Assombrados pelo precedente cipriota e a ameaça de um Grexit, muitos gregos preferiram gastar o seu dinheiro a deixá-lo nas contas bancárias, à mercê de uma desvalorização ou de uma confisco.

Consequência inesperada da crise de liquidez que afectou o país depois do anúncio do referendo no final de Junho, e que obrigou o Governo a decretar um apertado controlo de capitais, “até ao passado fim-de-semana, as pessoas compraram muitas coisas para proteger o seu dinheiro”, explica Andréas Triantaphylidis, vice-presidente da Associação de Comerciantes de Atenas.

Entre 27 de Junho e 10 de Julho, as vendas de produtos de luxo (relógios e jóias) ou electrónicos (smartphones e computadores) aumentaram 30% em relação ao mesmo período no ano passado. Trata-se de um aumento inesperado que os saldos, que começaram esta segunda-feira na Grécia, poderão ajudar a prolongar, pelo menos para aqueles que possuem um cartão de crédito, já que os levantamentos de dinheiro nas caixas multibanco continuam limitados a 60 euros por dia até nova ordem.

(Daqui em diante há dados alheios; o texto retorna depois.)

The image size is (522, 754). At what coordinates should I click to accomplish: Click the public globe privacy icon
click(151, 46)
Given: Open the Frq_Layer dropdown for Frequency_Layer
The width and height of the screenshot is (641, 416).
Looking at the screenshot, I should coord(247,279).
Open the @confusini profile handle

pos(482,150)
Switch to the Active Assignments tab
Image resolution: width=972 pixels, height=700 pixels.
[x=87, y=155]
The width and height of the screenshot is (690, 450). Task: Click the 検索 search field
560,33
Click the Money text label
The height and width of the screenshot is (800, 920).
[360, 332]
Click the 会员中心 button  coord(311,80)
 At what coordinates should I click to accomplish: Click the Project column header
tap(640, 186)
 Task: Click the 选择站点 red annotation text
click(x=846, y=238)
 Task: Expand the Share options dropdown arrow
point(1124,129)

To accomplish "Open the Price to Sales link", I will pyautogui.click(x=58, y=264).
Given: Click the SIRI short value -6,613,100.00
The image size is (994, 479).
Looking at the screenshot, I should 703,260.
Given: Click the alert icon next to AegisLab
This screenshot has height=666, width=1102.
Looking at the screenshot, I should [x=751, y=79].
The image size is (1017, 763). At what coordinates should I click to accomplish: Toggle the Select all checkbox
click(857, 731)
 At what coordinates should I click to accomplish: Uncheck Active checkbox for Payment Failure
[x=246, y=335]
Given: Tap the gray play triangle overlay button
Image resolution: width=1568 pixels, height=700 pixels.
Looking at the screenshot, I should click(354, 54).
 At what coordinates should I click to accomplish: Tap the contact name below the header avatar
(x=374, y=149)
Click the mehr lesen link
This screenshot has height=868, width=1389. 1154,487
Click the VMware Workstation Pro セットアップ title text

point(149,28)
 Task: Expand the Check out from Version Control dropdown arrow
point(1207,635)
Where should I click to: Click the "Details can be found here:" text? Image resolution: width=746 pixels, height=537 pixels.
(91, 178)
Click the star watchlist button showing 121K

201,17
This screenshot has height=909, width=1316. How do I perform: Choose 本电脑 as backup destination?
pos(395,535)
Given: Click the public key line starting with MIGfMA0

Outra consequência desta crise de liquidez foi um aumento de pedidos de emissão de cartões de crédito (500 mil foram entregues nestes últimos dias), num país onde os pagamentos em dinheiro são muito comuns, principalmente entre as pessoas mais velhas. A Associação de bancos gregos fala de um aumento, nestas últimas semanas, de 130% nas transacções com cartão.

“A semana passada, tivemos muitos clientes. Eles queriam comprar tudo aquilo que pudessem, com medo de perderem metade das suas economias”, testemunhou Stéphanie, empregada numa ourivesaria do bairro chique de Kolonaki. As jóias em ouro, tradicional valor refúgio, e os relógios de luxo – alguns valem até 6.000 euros – foram vendidos “que nem pãezinhos quentes”, garante a vendedora de 28 anos, que descreve os clientes hiper-cautelosos como pessoas que “não são particularmente ricas” e com idades entre 30 e 50 anos.

Stéphanie não resiste a deixar um desabafo: “Não compreendo os gregos, eu não iria gastar o meu dinheiro nos tempos que correm…”

Entretanto, depois do acordo conseguido em Bruxelas, que deixou de fora, pelo menos para já, a ameaça do Grexit e de um bail-in (retenção de depósitos acima de um certo valor para recapitalizar os bancos), a ourivesaria onde trabalha Stéphanie já não é tão frequentada, a não ser pelos turistas que são a sua clientela habitual na época alta.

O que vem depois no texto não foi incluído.